▶ Exercise inputs:
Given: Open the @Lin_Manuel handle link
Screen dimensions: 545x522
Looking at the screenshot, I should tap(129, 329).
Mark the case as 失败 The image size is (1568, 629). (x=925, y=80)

--

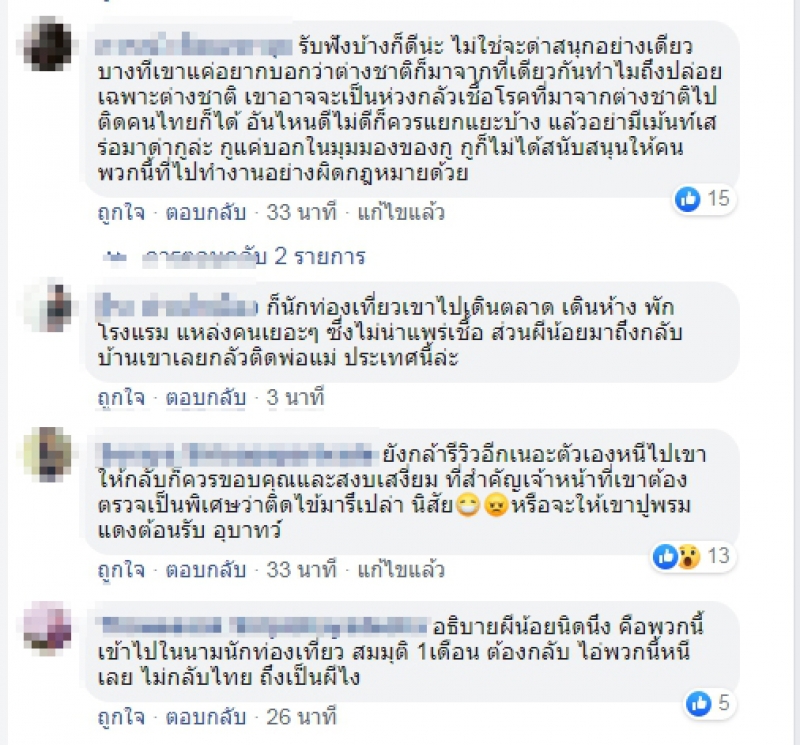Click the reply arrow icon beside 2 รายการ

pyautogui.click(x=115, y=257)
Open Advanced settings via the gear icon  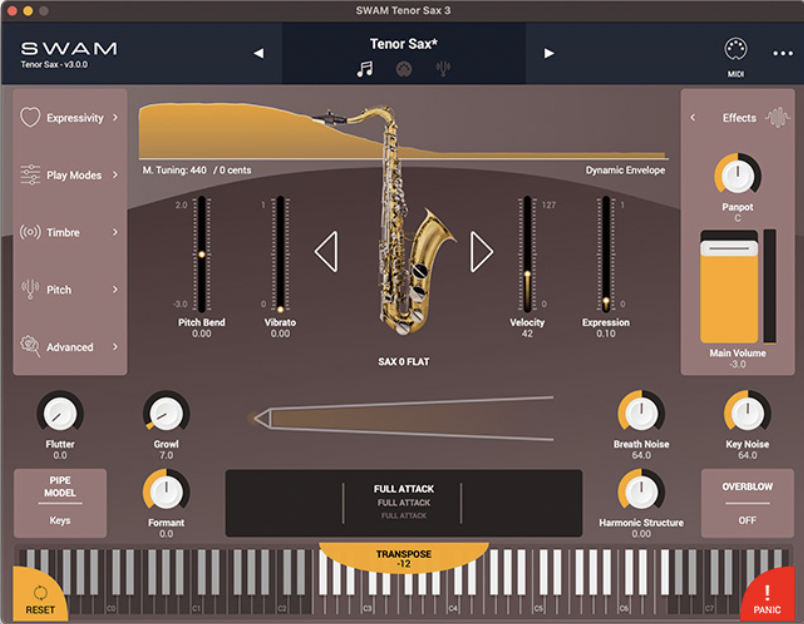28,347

---

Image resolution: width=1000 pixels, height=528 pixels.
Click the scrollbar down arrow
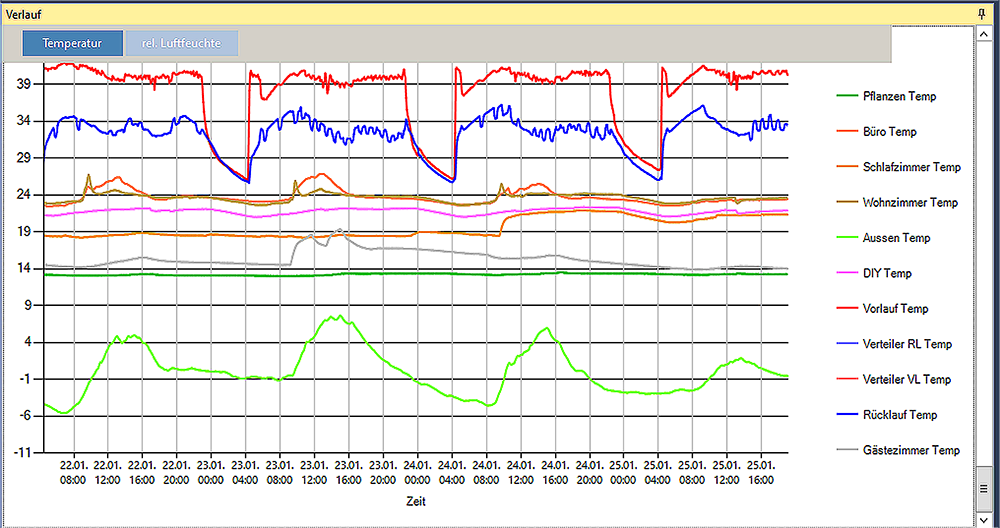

▶ Set exercise: Convert the lines of the listing from the line containing "Given: Open the @Lin_Manuel handle link" up to and including the line containing "Mark the case" into a numbered list, omitting blank lines.

▶ The result:
1. Given: Open the @Lin_Manuel handle link
2. Screen dimensions: 545x522
3. Looking at the screenshot, I should tap(129, 329).
4. Mark the case as 失败 The image size is (1568, 629). (x=925, y=80)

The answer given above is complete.